Acute Care- Resp Flashcards
Textbook triad of PE
Pleuritic chest pain
Dyspnoea
Haemoptysis
4 signs of PE
Tachypnoea
Clear chest/ crackles
Tachycardia
Fever
PE initial Ix
ECG
CXR
If low pre-test probability: PERC
2-level Wells score
List 9 non-modifiable risk factors for PE
DVT
Recent surgery
Immobility
Previous DVT/ PE
Malignancy
Anti phospholipid syndrome
Recent MI
Age
Pregnancy + 6w postpartum
List 4 modifiable risk factors for PE
Long duration travel
Obesity
COCP
Smoking
Describe action based on Well’s score in PE
Low Probability ,<4: use D-dimer
High Probability > 4: required imaging (CTPA)
ECG in PE
May be normal
Sinus tachycardia (most common), RAD or RBBB
S1Q3T3 pattern (less common)
S1Q3T3 pattern?
S wave in lead 1
Q wave in lead 3
T-wave inversion in lead 3
What mneumonic can be used to remember the PERC criteria?
H- hormone use (oestrogen)
A- Age >50
D- DVT or PE hx
C- Coughing blood
L- Leg swelling disparity
O- O2 <95%
T- Tachycardia >100bpm
S- Surgery or Trauma (recent)
7 features of the 2-level Wells score
C- Clinical features of DVT (3)
A- Alternative dx less likely (3)
T- Tachycardia (1.5)
P- Previous DVT or PE (1.5)
I- Immobilisation >3 days (1.5)
C- Cancer (1)
H- Haemoptysis (1)
What is the initial management of a patient with a Wells score >4?
Admit + immediate CTPA
(if NA immediately, anticoagulant in interim)
If CTPA is negative in a patient with a Wells score >4, what should be performed?
Proximal leg vein USS
In a patient with renal impairment and a Wells score >4, what investigation is preferred?
V/Q scan
(doesn’t require contrast)
How should patients be further assessed with a Wells score of 4 or less?
D-dimer with results available within 4h (if >4 anticoagulate)
D-dimer +ve: CTPA
D-dimer -ve: consider alternative dx (+ stop interim anticoagulant)
What should be offered as interim anticoagulation if appropriate?
Apixaban
or
Rivaroxaban
(if unsuitable- 5 days LMWH, then Dabigatran
What tool determines whether a patient with PE can be managed as an outpatient?
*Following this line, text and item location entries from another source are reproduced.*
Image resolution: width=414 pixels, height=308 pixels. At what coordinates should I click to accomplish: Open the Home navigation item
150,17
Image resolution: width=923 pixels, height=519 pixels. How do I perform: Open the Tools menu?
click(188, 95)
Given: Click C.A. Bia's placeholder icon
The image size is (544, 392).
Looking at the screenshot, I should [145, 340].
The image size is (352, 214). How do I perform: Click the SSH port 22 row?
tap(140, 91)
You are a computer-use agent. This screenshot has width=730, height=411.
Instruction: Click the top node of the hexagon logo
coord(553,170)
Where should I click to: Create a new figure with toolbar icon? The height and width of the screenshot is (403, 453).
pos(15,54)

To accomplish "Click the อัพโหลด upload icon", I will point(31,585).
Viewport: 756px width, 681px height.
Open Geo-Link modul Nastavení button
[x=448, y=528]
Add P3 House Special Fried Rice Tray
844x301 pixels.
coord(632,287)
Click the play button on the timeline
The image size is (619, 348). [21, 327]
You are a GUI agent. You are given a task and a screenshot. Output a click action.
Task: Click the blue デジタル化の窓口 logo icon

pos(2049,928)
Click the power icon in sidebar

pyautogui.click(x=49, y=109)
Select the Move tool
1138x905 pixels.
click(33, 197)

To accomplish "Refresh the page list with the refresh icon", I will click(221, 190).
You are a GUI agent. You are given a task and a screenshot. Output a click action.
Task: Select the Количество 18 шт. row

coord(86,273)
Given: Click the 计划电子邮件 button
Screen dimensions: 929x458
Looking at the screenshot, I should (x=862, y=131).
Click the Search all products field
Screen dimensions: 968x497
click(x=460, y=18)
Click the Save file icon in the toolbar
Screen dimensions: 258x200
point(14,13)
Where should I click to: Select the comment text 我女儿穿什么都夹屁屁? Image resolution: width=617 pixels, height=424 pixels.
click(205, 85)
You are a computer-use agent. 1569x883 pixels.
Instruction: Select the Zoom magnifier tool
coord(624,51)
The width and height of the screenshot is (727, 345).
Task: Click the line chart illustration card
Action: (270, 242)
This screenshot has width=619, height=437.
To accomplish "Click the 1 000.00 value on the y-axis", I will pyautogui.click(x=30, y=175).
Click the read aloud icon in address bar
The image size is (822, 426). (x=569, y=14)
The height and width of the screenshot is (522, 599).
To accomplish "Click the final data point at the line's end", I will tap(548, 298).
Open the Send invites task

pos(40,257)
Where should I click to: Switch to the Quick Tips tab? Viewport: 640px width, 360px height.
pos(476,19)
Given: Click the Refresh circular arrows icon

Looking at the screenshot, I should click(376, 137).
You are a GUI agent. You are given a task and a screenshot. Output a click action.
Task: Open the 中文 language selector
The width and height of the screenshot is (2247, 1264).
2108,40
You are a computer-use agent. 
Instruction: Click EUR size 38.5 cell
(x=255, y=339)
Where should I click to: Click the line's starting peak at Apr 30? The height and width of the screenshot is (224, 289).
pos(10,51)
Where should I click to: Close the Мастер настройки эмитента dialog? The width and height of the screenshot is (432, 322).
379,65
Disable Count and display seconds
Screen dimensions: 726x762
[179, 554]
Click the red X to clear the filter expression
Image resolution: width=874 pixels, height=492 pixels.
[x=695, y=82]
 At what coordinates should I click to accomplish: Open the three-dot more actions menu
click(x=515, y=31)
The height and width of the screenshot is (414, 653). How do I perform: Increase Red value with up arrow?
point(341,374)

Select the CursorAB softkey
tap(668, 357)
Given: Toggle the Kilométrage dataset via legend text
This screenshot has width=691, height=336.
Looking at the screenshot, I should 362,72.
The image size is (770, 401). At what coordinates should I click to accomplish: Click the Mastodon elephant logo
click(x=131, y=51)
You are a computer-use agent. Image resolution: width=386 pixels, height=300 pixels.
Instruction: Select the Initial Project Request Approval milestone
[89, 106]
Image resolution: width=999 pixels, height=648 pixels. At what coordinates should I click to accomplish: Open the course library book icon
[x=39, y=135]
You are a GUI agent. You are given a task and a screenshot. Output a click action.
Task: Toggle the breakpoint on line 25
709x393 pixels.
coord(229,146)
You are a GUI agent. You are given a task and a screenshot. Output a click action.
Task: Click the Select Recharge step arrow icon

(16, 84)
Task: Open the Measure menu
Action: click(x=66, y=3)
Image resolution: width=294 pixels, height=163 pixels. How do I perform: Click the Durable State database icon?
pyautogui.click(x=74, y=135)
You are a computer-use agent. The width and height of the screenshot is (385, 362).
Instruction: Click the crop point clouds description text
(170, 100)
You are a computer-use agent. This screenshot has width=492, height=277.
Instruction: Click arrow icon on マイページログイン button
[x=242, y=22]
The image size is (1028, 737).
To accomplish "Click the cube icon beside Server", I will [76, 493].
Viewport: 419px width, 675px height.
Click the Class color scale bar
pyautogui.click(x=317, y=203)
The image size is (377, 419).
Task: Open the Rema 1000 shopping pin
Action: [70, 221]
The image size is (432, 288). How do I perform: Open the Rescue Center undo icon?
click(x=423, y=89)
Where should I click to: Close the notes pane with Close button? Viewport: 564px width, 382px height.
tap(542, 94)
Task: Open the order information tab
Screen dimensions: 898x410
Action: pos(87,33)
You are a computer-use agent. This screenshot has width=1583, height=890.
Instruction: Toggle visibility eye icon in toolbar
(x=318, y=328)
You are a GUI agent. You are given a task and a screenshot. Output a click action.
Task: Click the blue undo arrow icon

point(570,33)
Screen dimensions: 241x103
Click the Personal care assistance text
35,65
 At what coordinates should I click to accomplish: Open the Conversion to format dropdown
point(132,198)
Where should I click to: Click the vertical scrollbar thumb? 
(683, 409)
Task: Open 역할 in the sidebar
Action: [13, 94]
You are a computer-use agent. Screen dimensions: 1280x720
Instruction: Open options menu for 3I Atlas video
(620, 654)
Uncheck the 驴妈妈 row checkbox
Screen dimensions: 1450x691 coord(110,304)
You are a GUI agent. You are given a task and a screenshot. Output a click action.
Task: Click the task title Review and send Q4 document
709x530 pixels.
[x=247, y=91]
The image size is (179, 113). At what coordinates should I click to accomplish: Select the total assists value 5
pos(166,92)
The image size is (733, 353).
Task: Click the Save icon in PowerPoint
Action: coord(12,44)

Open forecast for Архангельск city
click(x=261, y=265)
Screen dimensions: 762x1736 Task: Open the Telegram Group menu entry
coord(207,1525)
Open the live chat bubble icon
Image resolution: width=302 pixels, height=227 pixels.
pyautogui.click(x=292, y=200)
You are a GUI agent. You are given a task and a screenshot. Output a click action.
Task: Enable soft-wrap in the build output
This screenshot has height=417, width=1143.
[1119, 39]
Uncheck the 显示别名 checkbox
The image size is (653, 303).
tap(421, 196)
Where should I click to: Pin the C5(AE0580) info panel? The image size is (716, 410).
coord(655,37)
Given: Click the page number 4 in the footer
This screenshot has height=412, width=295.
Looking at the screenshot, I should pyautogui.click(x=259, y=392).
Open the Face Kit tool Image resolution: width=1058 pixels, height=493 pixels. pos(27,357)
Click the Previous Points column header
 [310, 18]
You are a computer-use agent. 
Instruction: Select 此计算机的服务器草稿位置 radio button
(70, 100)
Pulmonary Embolism Severity Index (PESI)
How should haemodynamically stable patients with confirmed PE be managed?
DOAC: Apixapan (10mg BD) or Rivaroxaban (15mg BD)
+ PESI risk assessment
If DOACs are unsuitable, what other form of anticoagulation can be used in a confirmed PE?
LMWH
Followed by Dabigatran or Edoxaban
OR
LMWH
Followed by Vitamin K antagonist i.e. Warfarin
What is the recommended management of cancer patients with PE?
DOACs (unless CI)
For what duration should patients with PE be on anticoagulation?
Provoked: 3 months
Unprovoked: 6 months
How are haemodynamically unstable PE patients managed?
UFH
Thrombolysis: Alteplase IV
Switch to DOAC after several hours on UFH post-thrombolysis
What surgical options are available in massive PE management?
Embolectomy
What primary prevention measures can be taken for PE?
Compression stockings
DOAC/ LMWH
Good mobilisation + adequate hydration
PE counselling
We think you have a pulmonary embolism. A blood clot has developed in one of the deep veins in your legs, travelled up your legs + body to block one of the blood vessels to your lungs.
We need to keep you in hospital to do a scan of your lungs to confirm and locate the blood clot. Before the scan results are back, we need to give you a blood thinning medication through an injection to prevent further clots from blocking your lungs. We do not have to remove the blood clot that is currently blocking the vessel as it will dissolve on its own within the next few days. We will also give you some oxygen to support your breathing and some painkillers for your chest and calf pain.